[[ Materials provided open ]]

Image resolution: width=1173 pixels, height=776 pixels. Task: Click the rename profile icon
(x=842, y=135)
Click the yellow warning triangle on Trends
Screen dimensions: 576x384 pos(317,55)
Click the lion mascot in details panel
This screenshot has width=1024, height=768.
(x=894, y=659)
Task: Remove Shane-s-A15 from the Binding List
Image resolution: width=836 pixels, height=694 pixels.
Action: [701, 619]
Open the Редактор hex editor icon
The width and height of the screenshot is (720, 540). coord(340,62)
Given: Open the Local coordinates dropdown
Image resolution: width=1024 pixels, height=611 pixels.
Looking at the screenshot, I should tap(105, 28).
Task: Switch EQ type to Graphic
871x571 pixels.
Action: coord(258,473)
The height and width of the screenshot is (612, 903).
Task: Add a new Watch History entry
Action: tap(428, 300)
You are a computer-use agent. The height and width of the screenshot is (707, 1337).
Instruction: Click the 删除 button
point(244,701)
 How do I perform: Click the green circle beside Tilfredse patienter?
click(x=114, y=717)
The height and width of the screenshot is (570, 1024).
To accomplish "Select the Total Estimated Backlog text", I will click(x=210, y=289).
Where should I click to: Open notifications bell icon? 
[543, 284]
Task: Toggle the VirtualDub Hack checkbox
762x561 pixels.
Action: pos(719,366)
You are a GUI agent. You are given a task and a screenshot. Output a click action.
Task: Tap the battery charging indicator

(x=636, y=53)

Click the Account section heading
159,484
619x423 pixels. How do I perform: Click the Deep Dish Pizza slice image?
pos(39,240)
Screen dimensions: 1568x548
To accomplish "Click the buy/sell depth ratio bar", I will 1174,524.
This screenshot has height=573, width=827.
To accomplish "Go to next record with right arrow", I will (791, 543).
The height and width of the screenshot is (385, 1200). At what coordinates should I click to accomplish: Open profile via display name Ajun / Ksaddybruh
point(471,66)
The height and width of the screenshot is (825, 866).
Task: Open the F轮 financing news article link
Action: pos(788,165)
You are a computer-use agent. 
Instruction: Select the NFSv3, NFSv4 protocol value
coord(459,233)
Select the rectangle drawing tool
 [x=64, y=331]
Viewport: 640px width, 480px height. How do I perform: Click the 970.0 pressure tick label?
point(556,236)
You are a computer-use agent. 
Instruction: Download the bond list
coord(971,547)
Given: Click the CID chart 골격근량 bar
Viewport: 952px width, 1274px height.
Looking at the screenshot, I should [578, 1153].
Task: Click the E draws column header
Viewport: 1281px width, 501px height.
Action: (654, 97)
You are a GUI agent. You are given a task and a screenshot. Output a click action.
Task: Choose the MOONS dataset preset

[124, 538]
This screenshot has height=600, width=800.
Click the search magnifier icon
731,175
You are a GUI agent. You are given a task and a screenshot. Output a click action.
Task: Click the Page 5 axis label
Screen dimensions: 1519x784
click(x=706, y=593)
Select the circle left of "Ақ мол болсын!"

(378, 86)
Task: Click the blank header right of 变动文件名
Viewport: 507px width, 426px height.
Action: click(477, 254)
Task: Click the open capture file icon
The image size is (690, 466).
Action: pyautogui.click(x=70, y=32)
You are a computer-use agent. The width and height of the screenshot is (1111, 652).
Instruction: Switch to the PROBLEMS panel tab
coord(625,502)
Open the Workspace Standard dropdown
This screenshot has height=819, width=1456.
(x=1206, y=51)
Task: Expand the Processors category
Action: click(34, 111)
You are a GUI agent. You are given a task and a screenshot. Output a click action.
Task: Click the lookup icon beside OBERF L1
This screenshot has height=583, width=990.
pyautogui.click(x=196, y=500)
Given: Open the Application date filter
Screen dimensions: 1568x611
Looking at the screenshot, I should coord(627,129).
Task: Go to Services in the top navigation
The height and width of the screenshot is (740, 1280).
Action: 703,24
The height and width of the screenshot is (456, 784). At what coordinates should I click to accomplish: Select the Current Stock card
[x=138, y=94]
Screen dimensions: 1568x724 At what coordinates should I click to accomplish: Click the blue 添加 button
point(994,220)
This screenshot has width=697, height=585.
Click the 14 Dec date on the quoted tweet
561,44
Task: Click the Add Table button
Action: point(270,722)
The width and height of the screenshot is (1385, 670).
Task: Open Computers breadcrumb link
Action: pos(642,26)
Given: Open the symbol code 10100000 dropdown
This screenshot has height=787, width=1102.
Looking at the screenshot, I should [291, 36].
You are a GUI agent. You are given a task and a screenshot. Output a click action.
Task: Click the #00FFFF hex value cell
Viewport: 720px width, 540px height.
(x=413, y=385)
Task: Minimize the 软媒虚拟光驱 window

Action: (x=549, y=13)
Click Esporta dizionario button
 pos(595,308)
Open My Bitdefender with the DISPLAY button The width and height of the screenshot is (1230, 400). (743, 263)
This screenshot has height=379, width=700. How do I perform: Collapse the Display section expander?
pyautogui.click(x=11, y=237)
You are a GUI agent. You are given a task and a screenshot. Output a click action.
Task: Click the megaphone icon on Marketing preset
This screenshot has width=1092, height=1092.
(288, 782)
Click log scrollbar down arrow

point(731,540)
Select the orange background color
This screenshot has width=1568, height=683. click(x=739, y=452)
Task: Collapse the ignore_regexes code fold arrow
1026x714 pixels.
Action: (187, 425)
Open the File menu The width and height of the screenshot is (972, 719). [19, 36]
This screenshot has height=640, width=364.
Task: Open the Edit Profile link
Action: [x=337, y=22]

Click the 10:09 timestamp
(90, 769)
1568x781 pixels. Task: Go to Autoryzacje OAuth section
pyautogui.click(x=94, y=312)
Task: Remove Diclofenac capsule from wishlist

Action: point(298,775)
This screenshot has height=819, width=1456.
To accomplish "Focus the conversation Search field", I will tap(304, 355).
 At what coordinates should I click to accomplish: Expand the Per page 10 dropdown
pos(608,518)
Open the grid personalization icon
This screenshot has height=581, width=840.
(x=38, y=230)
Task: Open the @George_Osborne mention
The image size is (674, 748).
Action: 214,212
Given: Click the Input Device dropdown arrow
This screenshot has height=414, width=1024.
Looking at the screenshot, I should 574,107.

[[ Materials provided closed ]]

◆ **How to complete this task**
Write the entries out once more, exactly as they appear.

◆ **Output**
Image resolution: width=1173 pixels, height=776 pixels. Task: Click the rename profile icon
(x=842, y=135)
Click the yellow warning triangle on Trends
Screen dimensions: 576x384 pos(317,55)
Click the lion mascot in details panel
This screenshot has width=1024, height=768.
(x=894, y=659)
Task: Remove Shane-s-A15 from the Binding List
Image resolution: width=836 pixels, height=694 pixels.
Action: [701, 619]
Open the Редактор hex editor icon
The width and height of the screenshot is (720, 540). coord(340,62)
Given: Open the Local coordinates dropdown
Image resolution: width=1024 pixels, height=611 pixels.
Looking at the screenshot, I should tap(105, 28).
Task: Switch EQ type to Graphic
871x571 pixels.
Action: coord(258,473)
The height and width of the screenshot is (612, 903).
Task: Add a new Watch History entry
Action: tap(428, 300)
You are a computer-use agent. The height and width of the screenshot is (707, 1337).
Instruction: Click the 删除 button
point(244,701)
 How do I perform: Click the green circle beside Tilfredse patienter?
click(x=114, y=717)
The height and width of the screenshot is (570, 1024).
To accomplish "Select the Total Estimated Backlog text", I will click(x=210, y=289).
Where should I click to: Open notifications bell icon? 
[543, 284]
Task: Toggle the VirtualDub Hack checkbox
762x561 pixels.
Action: pos(719,366)
You are a GUI agent. You are given a task and a screenshot. Output a click action.
Task: Tap the battery charging indicator

(x=636, y=53)

Click the Account section heading
159,484
619x423 pixels. How do I perform: Click the Deep Dish Pizza slice image?
pos(39,240)
Screen dimensions: 1568x548
To accomplish "Click the buy/sell depth ratio bar", I will 1174,524.
This screenshot has height=573, width=827.
To accomplish "Go to next record with right arrow", I will (791, 543).
The height and width of the screenshot is (385, 1200). At what coordinates should I click to accomplish: Open profile via display name Ajun / Ksaddybruh
point(471,66)
The height and width of the screenshot is (825, 866).
Task: Open the F轮 financing news article link
Action: pos(788,165)
You are a computer-use agent. 
Instruction: Select the NFSv3, NFSv4 protocol value
coord(459,233)
Select the rectangle drawing tool
 [x=64, y=331]
Viewport: 640px width, 480px height. How do I perform: Click the 970.0 pressure tick label?
point(556,236)
You are a computer-use agent. 
Instruction: Download the bond list
coord(971,547)
Given: Click the CID chart 골격근량 bar
Viewport: 952px width, 1274px height.
Looking at the screenshot, I should [578, 1153].
Task: Click the E draws column header
Viewport: 1281px width, 501px height.
Action: (654, 97)
You are a GUI agent. You are given a task and a screenshot. Output a click action.
Task: Choose the MOONS dataset preset

[124, 538]
This screenshot has height=600, width=800.
Click the search magnifier icon
731,175
You are a GUI agent. You are given a task and a screenshot. Output a click action.
Task: Click the Page 5 axis label
Screen dimensions: 1519x784
click(x=706, y=593)
Select the circle left of "Ақ мол болсын!"

(378, 86)
Task: Click the blank header right of 变动文件名
Viewport: 507px width, 426px height.
Action: click(477, 254)
Task: Click the open capture file icon
The image size is (690, 466).
Action: pyautogui.click(x=70, y=32)
You are a computer-use agent. The width and height of the screenshot is (1111, 652).
Instruction: Switch to the PROBLEMS panel tab
coord(625,502)
Open the Workspace Standard dropdown
This screenshot has height=819, width=1456.
(x=1206, y=51)
Task: Expand the Processors category
Action: click(34, 111)
You are a GUI agent. You are given a task and a screenshot. Output a click action.
Task: Click the lookup icon beside OBERF L1
This screenshot has height=583, width=990.
pyautogui.click(x=196, y=500)
Given: Open the Application date filter
Screen dimensions: 1568x611
Looking at the screenshot, I should coord(627,129).
Task: Go to Services in the top navigation
The height and width of the screenshot is (740, 1280).
Action: 703,24
The height and width of the screenshot is (456, 784). At what coordinates should I click to accomplish: Select the Current Stock card
[x=138, y=94]
Screen dimensions: 1568x724 At what coordinates should I click to accomplish: Click the blue 添加 button
point(994,220)
This screenshot has width=697, height=585.
Click the 14 Dec date on the quoted tweet
561,44
Task: Click the Add Table button
Action: point(270,722)
The width and height of the screenshot is (1385, 670).
Task: Open Computers breadcrumb link
Action: pos(642,26)
Given: Open the symbol code 10100000 dropdown
This screenshot has height=787, width=1102.
Looking at the screenshot, I should [291, 36].
You are a GUI agent. You are given a task and a screenshot. Output a click action.
Task: Click the #00FFFF hex value cell
Viewport: 720px width, 540px height.
(x=413, y=385)
Task: Minimize the 软媒虚拟光驱 window

Action: (x=549, y=13)
Click Esporta dizionario button
 pos(595,308)
Open My Bitdefender with the DISPLAY button The width and height of the screenshot is (1230, 400). (743, 263)
This screenshot has height=379, width=700. How do I perform: Collapse the Display section expander?
pyautogui.click(x=11, y=237)
You are a GUI agent. You are given a task and a screenshot. Output a click action.
Task: Click the megaphone icon on Marketing preset
This screenshot has width=1092, height=1092.
(288, 782)
Click log scrollbar down arrow

point(731,540)
Select the orange background color
This screenshot has width=1568, height=683. click(x=739, y=452)
Task: Collapse the ignore_regexes code fold arrow
1026x714 pixels.
Action: (187, 425)
Open the File menu The width and height of the screenshot is (972, 719). [19, 36]
This screenshot has height=640, width=364.
Task: Open the Edit Profile link
Action: [x=337, y=22]

Click the 10:09 timestamp
(90, 769)
1568x781 pixels. Task: Go to Autoryzacje OAuth section
pyautogui.click(x=94, y=312)
Task: Remove Diclofenac capsule from wishlist

Action: point(298,775)
This screenshot has height=819, width=1456.
To accomplish "Focus the conversation Search field", I will tap(304, 355).
 At what coordinates should I click to accomplish: Expand the Per page 10 dropdown
pos(608,518)
Open the grid personalization icon
This screenshot has height=581, width=840.
(x=38, y=230)
Task: Open the @George_Osborne mention
The image size is (674, 748).
Action: 214,212
Given: Click the Input Device dropdown arrow
This screenshot has height=414, width=1024.
Looking at the screenshot, I should 574,107.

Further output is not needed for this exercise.